* _Work instructions_
Reproduce the whole listing below exactly.

Given records below:

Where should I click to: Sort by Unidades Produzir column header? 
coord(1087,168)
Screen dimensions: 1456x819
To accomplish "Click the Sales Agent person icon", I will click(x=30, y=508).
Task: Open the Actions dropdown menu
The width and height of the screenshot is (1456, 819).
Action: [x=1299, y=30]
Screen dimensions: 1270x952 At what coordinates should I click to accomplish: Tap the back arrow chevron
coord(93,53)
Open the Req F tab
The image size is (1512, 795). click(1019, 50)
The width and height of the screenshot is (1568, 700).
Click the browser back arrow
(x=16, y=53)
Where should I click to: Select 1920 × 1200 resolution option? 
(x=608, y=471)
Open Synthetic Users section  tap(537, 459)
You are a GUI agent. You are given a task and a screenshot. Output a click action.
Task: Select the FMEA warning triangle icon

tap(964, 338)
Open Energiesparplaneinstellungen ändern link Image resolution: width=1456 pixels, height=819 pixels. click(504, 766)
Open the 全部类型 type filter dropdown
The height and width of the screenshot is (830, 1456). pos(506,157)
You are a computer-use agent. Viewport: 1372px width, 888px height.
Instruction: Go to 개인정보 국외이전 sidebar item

End of Given records.

* _Result of the task_
Where should I click to: Sort by Unidades Produzir column header? 
coord(1087,168)
Screen dimensions: 1456x819
To accomplish "Click the Sales Agent person icon", I will click(x=30, y=508).
Task: Open the Actions dropdown menu
The width and height of the screenshot is (1456, 819).
Action: [x=1299, y=30]
Screen dimensions: 1270x952 At what coordinates should I click to accomplish: Tap the back arrow chevron
coord(93,53)
Open the Req F tab
The image size is (1512, 795). click(1019, 50)
The width and height of the screenshot is (1568, 700).
Click the browser back arrow
(x=16, y=53)
Where should I click to: Select 1920 × 1200 resolution option? 
(x=608, y=471)
Open Synthetic Users section  tap(537, 459)
You are a GUI agent. You are given a task and a screenshot. Output a click action.
Task: Select the FMEA warning triangle icon

tap(964, 338)
Open Energiesparplaneinstellungen ändern link Image resolution: width=1456 pixels, height=819 pixels. click(504, 766)
Open the 全部类型 type filter dropdown
The height and width of the screenshot is (830, 1456). pos(506,157)
You are a computer-use agent. Viewport: 1372px width, 888px height.
Instruction: Go to 개인정보 국외이전 sidebar item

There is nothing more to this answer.